I’ve been experiencing a few revelations over the past couple of weeks. I’ll share a few. Last week I received a phone call from my Godfather. We lost touch and I’ve not spoken to him in 9 years. He knew someone who knew someone who knew someone and he was able to get a message to my mom who called him. We were on the phone for an hour catching up. So I asked him if he was re-married or dating..he replied no and said that he should be. He asked me the same and I shared a bit with him about da Principal. In our conversation he said that I should be asking da Principal some more questions. His words weighed on me, and I felt like I don’t really want to ask questions. I’m going to let go.

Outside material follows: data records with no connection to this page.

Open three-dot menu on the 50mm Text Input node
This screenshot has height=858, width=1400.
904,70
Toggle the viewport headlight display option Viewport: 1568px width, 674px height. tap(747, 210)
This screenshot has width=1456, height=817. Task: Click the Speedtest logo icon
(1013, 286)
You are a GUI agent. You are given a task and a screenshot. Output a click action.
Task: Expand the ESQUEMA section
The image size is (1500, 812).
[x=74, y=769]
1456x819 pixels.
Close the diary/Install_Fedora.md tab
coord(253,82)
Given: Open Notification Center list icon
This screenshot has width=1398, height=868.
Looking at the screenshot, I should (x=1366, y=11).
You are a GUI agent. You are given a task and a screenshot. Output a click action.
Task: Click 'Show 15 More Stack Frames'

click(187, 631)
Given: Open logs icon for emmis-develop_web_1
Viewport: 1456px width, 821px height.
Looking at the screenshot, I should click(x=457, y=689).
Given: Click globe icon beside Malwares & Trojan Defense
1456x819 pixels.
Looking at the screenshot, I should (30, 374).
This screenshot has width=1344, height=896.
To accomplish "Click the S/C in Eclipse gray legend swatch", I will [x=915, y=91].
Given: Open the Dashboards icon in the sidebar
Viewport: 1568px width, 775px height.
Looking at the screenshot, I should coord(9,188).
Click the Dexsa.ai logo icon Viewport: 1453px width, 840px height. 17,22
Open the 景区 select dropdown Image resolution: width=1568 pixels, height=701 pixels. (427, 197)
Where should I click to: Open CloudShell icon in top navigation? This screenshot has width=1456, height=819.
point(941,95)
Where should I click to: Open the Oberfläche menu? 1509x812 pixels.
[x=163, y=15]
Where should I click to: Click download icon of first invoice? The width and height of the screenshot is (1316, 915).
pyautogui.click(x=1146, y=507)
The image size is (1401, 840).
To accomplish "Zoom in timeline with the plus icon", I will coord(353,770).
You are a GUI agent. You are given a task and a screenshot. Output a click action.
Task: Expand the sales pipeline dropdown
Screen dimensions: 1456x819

Then I had the experience last week regarding my instructor and the blessing that I received by way of textbooks. I reflected on all the circumstances that I’ve been through and I just became overwhelmed at how God has his hand on me. Who am I that he should be so mindful of me? To think that he’s concerned with Kelly and the things that Kelly is concerned with brought me to tears again. I want to live my life in a way that honors that.
Most who know me know that I’m divorced and would like to re-marry. Last week while in the shower, the Holy Spirit asked me if I had to choose between a great academic journey and a great relationship what would I choose. Without hesistation my response was a great academic journey. I’ve deferred my aspirations before in the name of “love”. I won’t make that sacrifice again.
I picked up a book from Barnes n Noble called Choosing God’s Best, Wisdom for Lifelong Romance. I got thru 2 chapters and my outlook on dating is completely different. I’ve always liked the idea of courting moreso than dating, but I don’t think I fully understood courtship. This book goes on to explain how painful dating can be because with every dating relationship there’s a break up that begats heart break for one or both parties minus 1 (if you marry the individual). I’m signing up this new thang. I’ll consider it an experiment of sorts. I have nothing to lose.
I’m going to become more involved at my church. This book also promotes that. I’ve wanted to be involved for a couple of years now, instead of just warming the pew. Since its a big church and I really didn’t know whose who and vice versa I really didn’t know how. Ironically enough one of the members asked my mom if I would be interested in one of two positions. I texted back YES for both. It’s not easy to explain but I have a sense that “things” are coming together–for my betterment and growth.